The puzzle pieces clicked into place and suddenly, Draco saw the whole picture. He lifted his gaze from the floor, locking eyes with her as she dropped another container in with the others.
"This is why you put the wrappers into the couch, isn't it? And why you left the dirty dishes out?"
Her brow furrowed and she averted her gaze. "I don't know how to explain it."
"Try to," he said, holding his hands palm side down with fingers splayed. "Because I need to understand this, all right? I need to understand it, or I'm going to go fucking mental."
She took a deep breath, like she was pulling all of the emotions to the surface where they could start to churn. Then, she let it out, pulling those emotions back down inside of her where they couldn't take her under.
"The reason why I put the wrappers into the couch was so that every time you or I sat down on the cushions, I would know they were there. The reason why I left the dirty dishes everywhere is because it made you so angry that you treated me poorly, and I deserved it. The reason why I left all of this in the room is because no matter where you or I were in the dorm, I would know it was here.
"It's humiliating. I knew it would absolutely mortify me if you ever caught me, and that's why I did it." She held her upper left arm with her right hand. "Knowing that I would be humiliated if you ever saw me leaving this all here reminds me that it's not normal. I leave it so that no matter how sick I get, I'll always have something to remind me to that I don't want to be."
Draco stared at her.
In a weird way, it made perfect sense.
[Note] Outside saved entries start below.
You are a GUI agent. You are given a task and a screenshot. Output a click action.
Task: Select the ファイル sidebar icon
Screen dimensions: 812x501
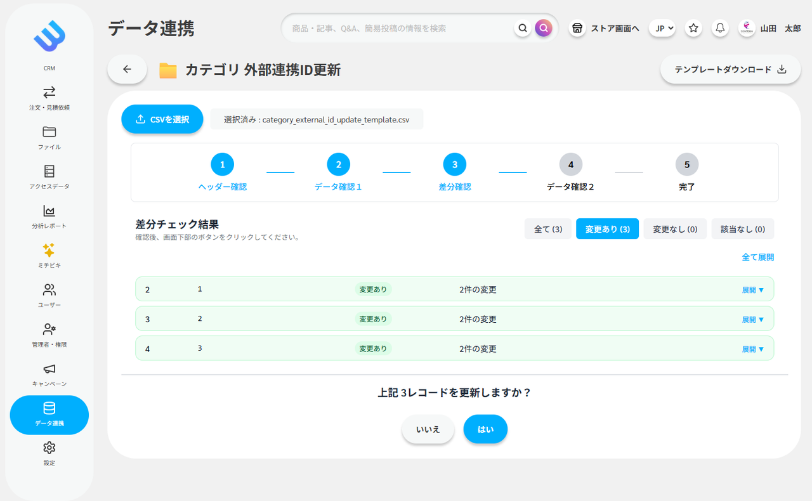(x=49, y=132)
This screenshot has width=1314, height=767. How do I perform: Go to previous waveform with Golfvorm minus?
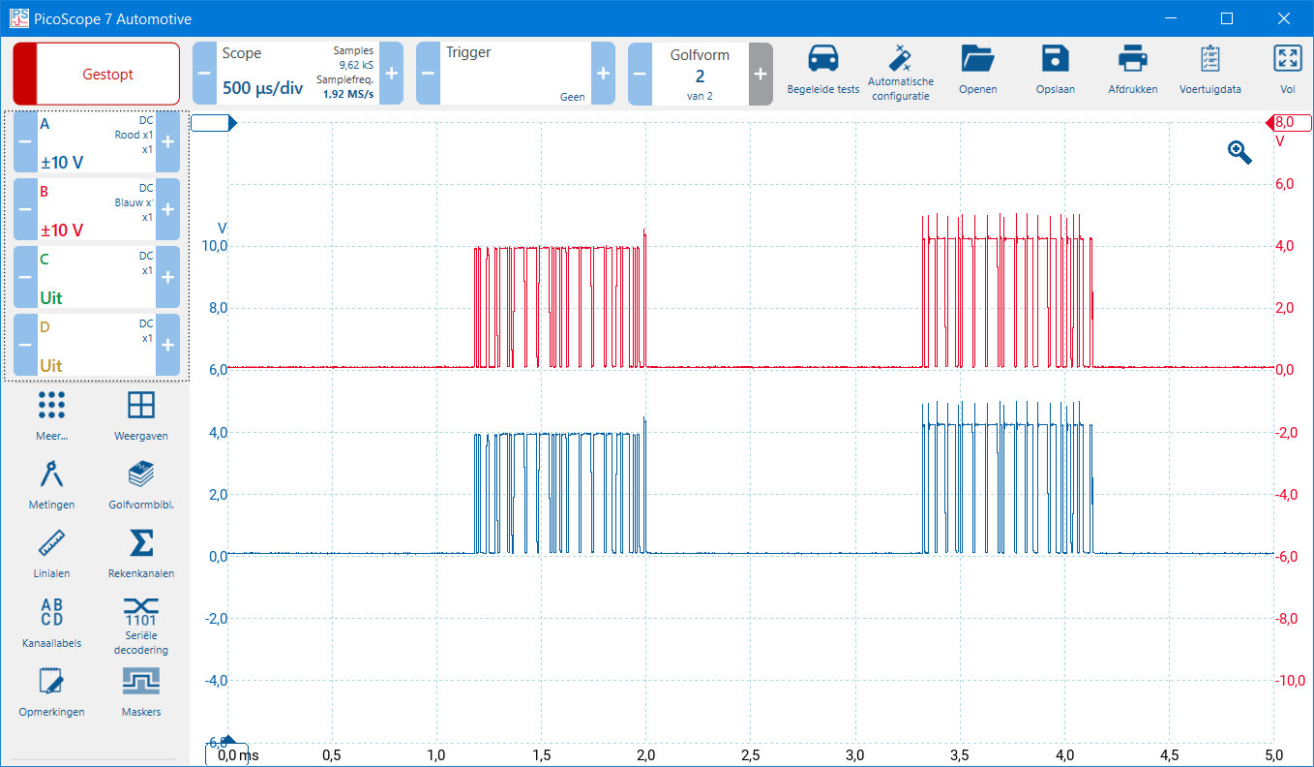pyautogui.click(x=640, y=74)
It was a reminder. A fail-safe. Something to keep her aware of the fact that what she was doing wasn't right. That it was dangerous and that at its core, she was ashamed of it. And while he wanted to think that it was in some way a good thing that she wanted to have that last thing to protect her from herself, he didn't want to feel anything positive. Not for this, and not anymore.
But it felt like another milestone. A milestone where there otherwise shouldn't have been.
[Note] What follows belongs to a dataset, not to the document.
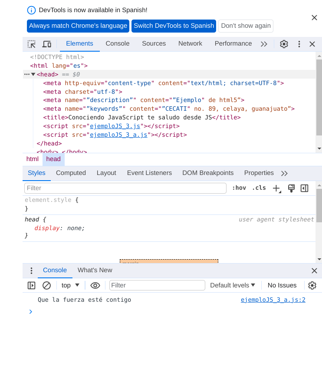
Task: Open the top JavaScript context dropdown
Action: 70,285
This was the first time he'd ever heard her say she wanted to get better.
"Okay," he said, placing his hands on the front edge of the dresser by his hips, his elbows bent from the way he was leaning against it. "Finish up."
She nodded, her face uncharacteristically blank as she continued to clean up the remnants of her shame. It was hard for him to watch her picking it up, getting tired from the effort, and stopping to catch her breath. She looked and sounded like she was about to fall apart, but he wasn't going to let her. Whether it was because he cared or because he was angry, he wasn't sure.
When the floor was finally clean, he pulled her wand out of his pocket and held it out to her. His facial expression remained stern, his eyes narrowed in suspicion as she drew closer. Then, when she was right in front of him, he pulled the wand back.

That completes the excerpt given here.